この論文が注目を集めたのは、「イネの栽培化は中国の珠江中流域が起源であることを、ゲノム解析で解明した」と言いきったところにある。解説では「中国南方に由来するOr-IIIのサブグレードは、O.rufipogon(野生稲)のなかでもOryza sativa(栽培イネ)にもっとも近い関係にあった。・・・この55座に関して野生イネ系統を採取地別に分類したうえで、Oryza sativaとの遺伝距離を算出した結果、栽培化は中国広西地区の珠江中流域においてはじめられたことがあきらかになった」と述べている。栽培イネと同じタイプの遺伝子を持っている割合(遺伝子頻度)が高い野生イネは、栽培イネと遺伝距離が最も小さく、栽培イネの起源種であるとのことである。

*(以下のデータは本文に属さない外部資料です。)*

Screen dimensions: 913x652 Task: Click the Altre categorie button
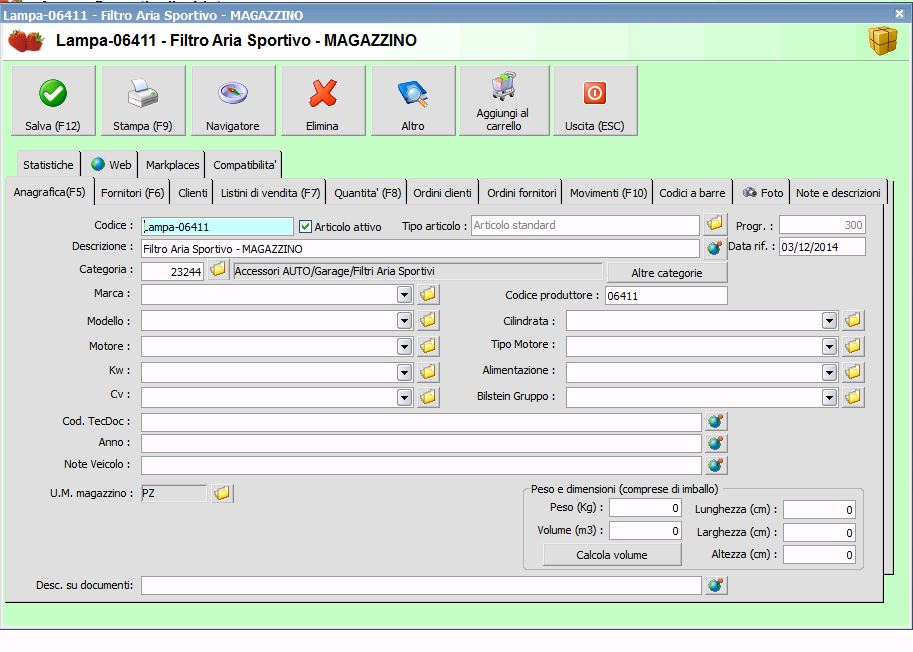[x=666, y=273]
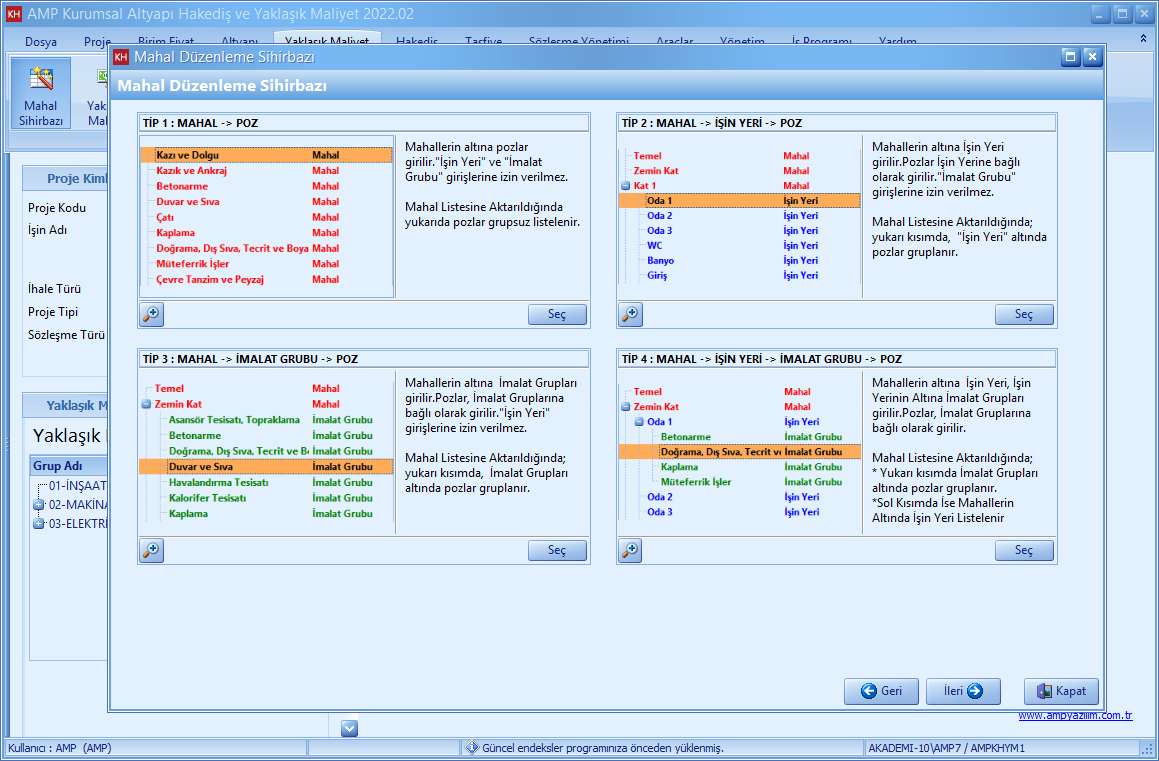This screenshot has height=761, width=1159.
Task: Click the blue down-arrow icon below dialog
Action: (349, 728)
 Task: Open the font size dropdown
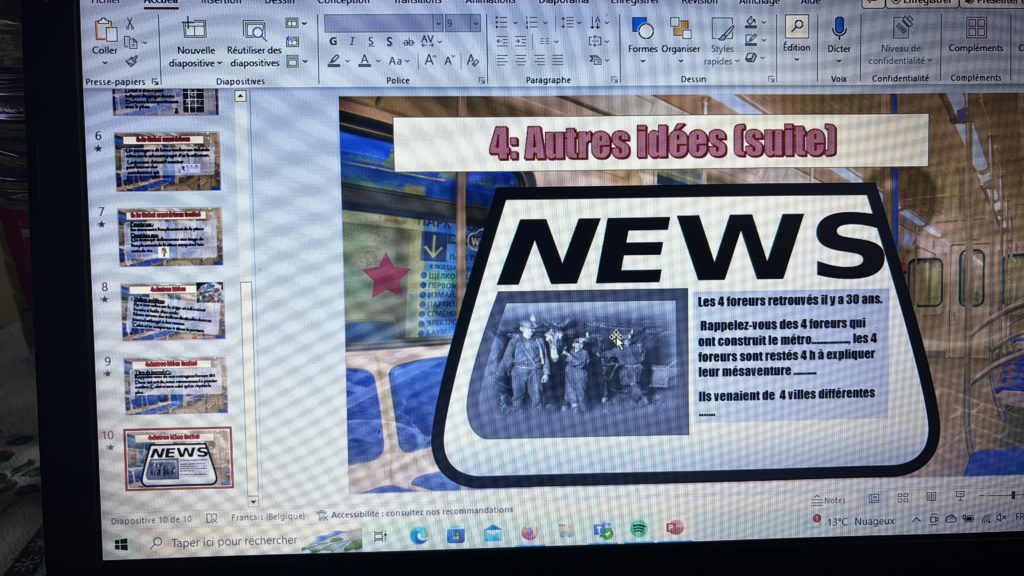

 B98アジア遺伝距離.jpgB99中国遺伝距離.jpg






B100ルフィポゴン分布.jpg図98に示したアジアの国別の野生イネと栽培化イネの遺伝距離を見ると、中国の野生イネが際立って小さく、栽培イネに近いことが分かる。図99に示した中国内での省別の野生イネと栽培化イネの遺伝距離では、広西省・広東省が小さいことが分かる。図100は中国における野生稲ルフィポゴンの分布図である。プロットの色合いが濃いほど遺伝距離が小さく、栽培イネに遺伝的に近い。図では見えにくいが、大きな黒丸で囲っている広西省の珠江(Pearl River)中流域のプロットの色が一番濃くなっていることが分かる。ここがイネの栽培化の起源地である。